1. 样品的准备：

a. 液体样品的准备：含病毒的血浆、血清、无细胞体液、拭子、细胞培养上清等样品，按照常规方法取样。每100 µl液体样品加入300 µl Buffer P1。轻轻颠倒混匀3-5次。

b. 选做：为提高病毒RNA的提取量，建议在不含或含很少细胞或者组织的样品中加入carrier RNA，每个病毒样品需要2-5 µg carrier RNA，直接添加至Buffer P1中即可。

c. 细胞样品的准备：收集50-100万左右带有病毒的细胞。对于悬浮细胞，1000-2000×g离心1 min后弃上清，加入300 μl Buffer P1，轻轻吹打8-10次至固悬物溶解、溶液澄清；对于贴壁细胞，吸净培养液后加入300 μl Buffer P1，轻轻吹打5-10次至固悬物溶解、溶液澄清，转移至一洁净离心管内。

d. 组织样品的准备：取15-20 mg带有病毒的动物组织，置于液氮中研磨成粉末，立即加入600 μl Buffer P1。也可将组织置于1.5 ml离心管中，迅速加入600 μl冰浴预冷的Buffer P1，用微型电动匀浆器匀浆，或者用普通玻璃匀浆器进行匀浆。研磨或匀浆后，轻轻吹打匀浆液8-10次，室温放置3-5 min。然后约14,000×g离心2 min，将上清液移至新的离心管中。对于比较容易裂解且匀浆很充分的组织（如肝组织、脑组织等）可以不用高速离心而直接进入步骤2。

注：细胞的数量一般不超过500万，不超过100万细胞宜使用300 μl Buffer P1，多于100万细胞宜使用600 μl Buffer P1。动物组织的用量一般不超过30 mg，用量过多可能会因裂解不充分导致得率下降。组织样品在裂解和离心后，离心管下部可能会有一些胶状物质，宜作为上清转移至下一步操作。如果弃除胶状物，会导致得率下降约30-50%。后续加入Buffer P2后胶状物会消失。离心是为了去除未匀浆充分的明显块状物。如果裂解后仍有粘稠物，需增加吹打次数至溶液完全澄清。
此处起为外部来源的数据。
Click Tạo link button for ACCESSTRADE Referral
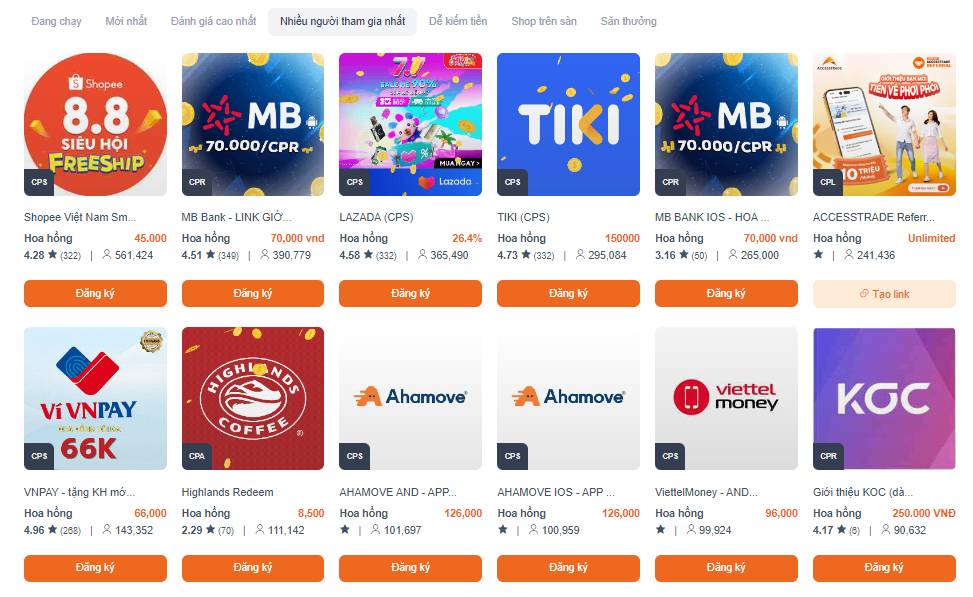 pos(884,294)
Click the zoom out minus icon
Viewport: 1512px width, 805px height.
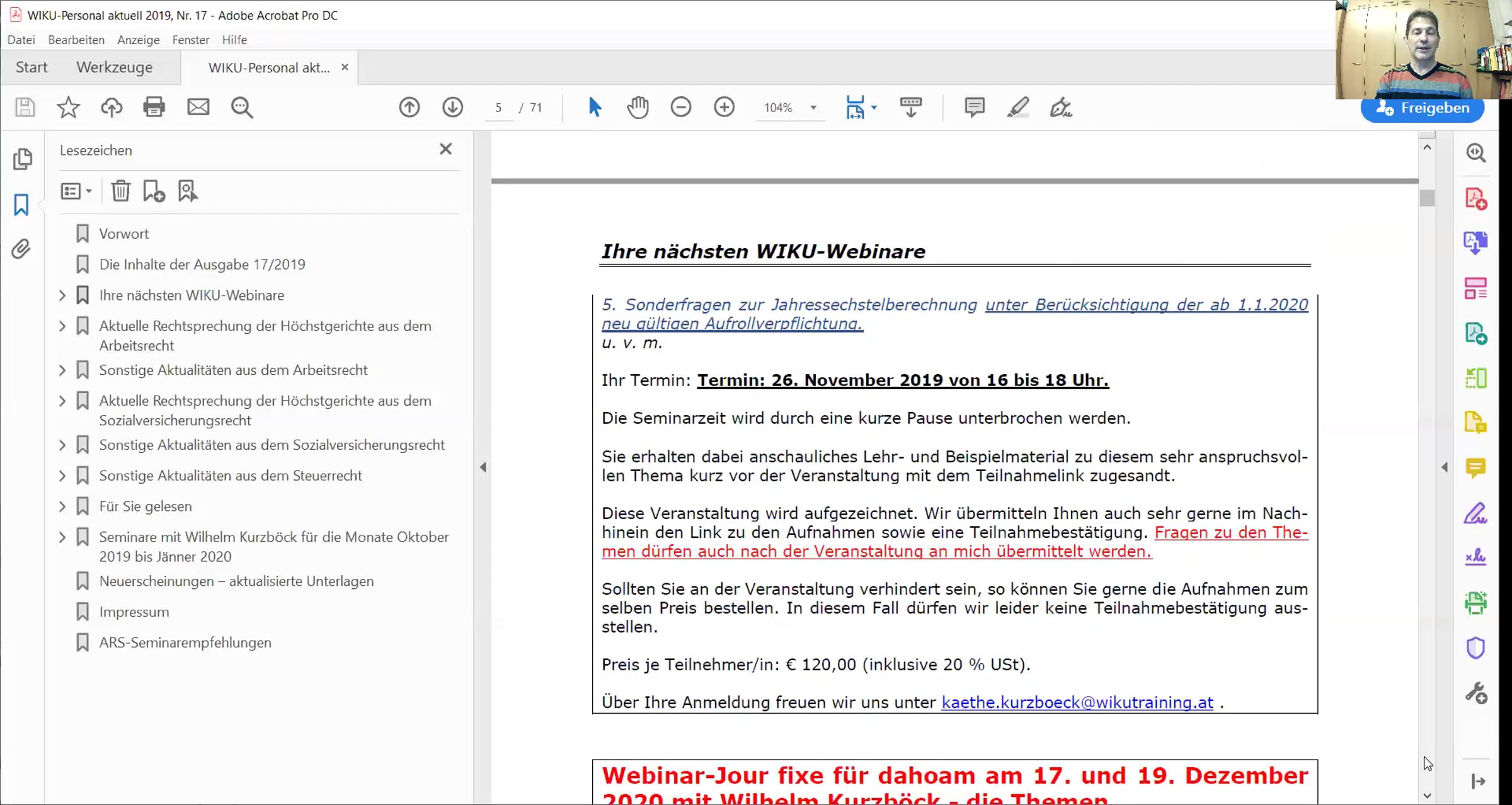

对于富含RNase的样品，Buffer P1中宜添加DTT至终浓度为40 mM或添加β-巯基乙醇至终浓度为1%。

2. 加入等体积Buffer P2至裂解产物中，轻轻颠倒混匀3-5次。此时可能会有沉淀物产生，属于正常现象。

3. 将混合物（包括沉淀物）转移至纯化柱内，12,000×g离心30 sec，倒弃收集管内液体。

注：当Buffer P1的体积大于300 µl时，在加入等体积Buffer P2后，总体积会超过纯化柱的容量，这时应分成2次过柱，即将一半的混合物过柱后，再将剩余的混合物重复步骤3一次。对于一些特殊的样品，如出现溶液未完全通过时，可延长离心时间至1-2 min，或者加大离心力至16,000×g。对于一些能快速启动达到12,000×g的离心机，离心30 sec已经足够，对于一些启动速度缓慢的离心机本步骤及后续步骤中的30 sec离心宜调整为60 sec。

4. 加入600 µl Buffer WB1，12,000×g离心30 sec，倒弃收集管内液体。

5. 加入600 µl Buffer WB2，12,000×g离心30 sec，倒弃收集管内液体。

6. 重复步骤5一次。

7. 最高速（约14,000-16,000×g）离心2 min，去除残留的液体。

8. 将RNA纯化柱置于本试剂盒提供的RNA洗脱管中，加入30-50 µl Buffer EB，室温放置2-3 min，最高速离心30 sec，所得溶液即为纯化的病毒RNA样品。样品病毒RNA提取量可能会较少，用紫外分光光度计较难测出，建议用qRT-PCR法检测。

注：Buffer EB需要加到纯化柱柱面中央，使其被完全吸收。如需获得更高浓度的样品，可把Buffer EB的体积减小至20 µl，但洗脱下来的RNA量会相对减少。室温较低时，Buffer EB在37ºC预热片刻对得率有所帮助。此外，洗脱后的溶液再次加回到原纯化柱再离心洗脱一次，可提高得率约10-30%；或者在第一次洗脱后使用新的Buffer EB再洗脱一次，会获得约为第一次洗脱量15-40%的RNA。